(Material shown Opens)
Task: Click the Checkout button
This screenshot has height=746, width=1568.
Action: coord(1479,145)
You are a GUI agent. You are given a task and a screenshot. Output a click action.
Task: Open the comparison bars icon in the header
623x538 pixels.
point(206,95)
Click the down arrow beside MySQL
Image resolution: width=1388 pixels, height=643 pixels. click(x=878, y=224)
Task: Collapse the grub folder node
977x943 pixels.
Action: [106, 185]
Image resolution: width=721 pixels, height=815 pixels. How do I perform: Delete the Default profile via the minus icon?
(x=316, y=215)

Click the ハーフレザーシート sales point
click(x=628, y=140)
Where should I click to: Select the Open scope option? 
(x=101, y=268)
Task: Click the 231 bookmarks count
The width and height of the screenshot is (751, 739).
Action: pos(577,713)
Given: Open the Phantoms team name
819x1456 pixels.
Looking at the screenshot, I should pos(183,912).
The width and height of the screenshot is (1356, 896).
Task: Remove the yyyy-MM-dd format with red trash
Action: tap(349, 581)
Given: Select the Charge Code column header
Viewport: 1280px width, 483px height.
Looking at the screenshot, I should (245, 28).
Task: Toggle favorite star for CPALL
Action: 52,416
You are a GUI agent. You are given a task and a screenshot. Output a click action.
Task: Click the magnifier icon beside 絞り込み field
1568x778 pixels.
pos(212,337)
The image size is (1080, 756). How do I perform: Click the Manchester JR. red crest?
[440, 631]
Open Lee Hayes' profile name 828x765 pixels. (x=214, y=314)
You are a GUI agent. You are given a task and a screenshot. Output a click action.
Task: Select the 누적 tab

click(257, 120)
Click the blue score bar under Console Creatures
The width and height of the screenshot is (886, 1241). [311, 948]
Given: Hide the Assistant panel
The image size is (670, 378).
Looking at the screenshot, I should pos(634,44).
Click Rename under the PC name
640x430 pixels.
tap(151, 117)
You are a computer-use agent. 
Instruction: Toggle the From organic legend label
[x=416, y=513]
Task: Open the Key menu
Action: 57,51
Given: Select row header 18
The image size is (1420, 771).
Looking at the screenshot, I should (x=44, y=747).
(Material shown Closes)
◆ **Prompt**:
All lines in the listing above from the line containing "Task: Collapse the grub folder node" to the line containing "You are a computer-use agent.", inclusive, should be retyped exactly; no other lines should appear.

◆ **Result of the exercise**:
Task: Collapse the grub folder node
977x943 pixels.
Action: [106, 185]
Image resolution: width=721 pixels, height=815 pixels. How do I perform: Delete the Default profile via the minus icon?
(x=316, y=215)

Click the ハーフレザーシート sales point
click(x=628, y=140)
Where should I click to: Select the Open scope option? 
(x=101, y=268)
Task: Click the 231 bookmarks count
The width and height of the screenshot is (751, 739).
Action: pos(577,713)
Given: Open the Phantoms team name
819x1456 pixels.
Looking at the screenshot, I should pos(183,912).
The width and height of the screenshot is (1356, 896).
Task: Remove the yyyy-MM-dd format with red trash
Action: tap(349, 581)
Given: Select the Charge Code column header
Viewport: 1280px width, 483px height.
Looking at the screenshot, I should (245, 28).
Task: Toggle favorite star for CPALL
Action: 52,416
You are a GUI agent. You are given a task and a screenshot. Output a click action.
Task: Click the magnifier icon beside 絞り込み field
1568x778 pixels.
pos(212,337)
The image size is (1080, 756). How do I perform: Click the Manchester JR. red crest?
[440, 631]
Open Lee Hayes' profile name 828x765 pixels. (x=214, y=314)
You are a GUI agent. You are given a task and a screenshot. Output a click action.
Task: Select the 누적 tab

click(257, 120)
Click the blue score bar under Console Creatures
The width and height of the screenshot is (886, 1241). [311, 948]
Given: Hide the Assistant panel
The image size is (670, 378).
Looking at the screenshot, I should pos(634,44).
Click Rename under the PC name
640x430 pixels.
tap(151, 117)
You are a computer-use agent. 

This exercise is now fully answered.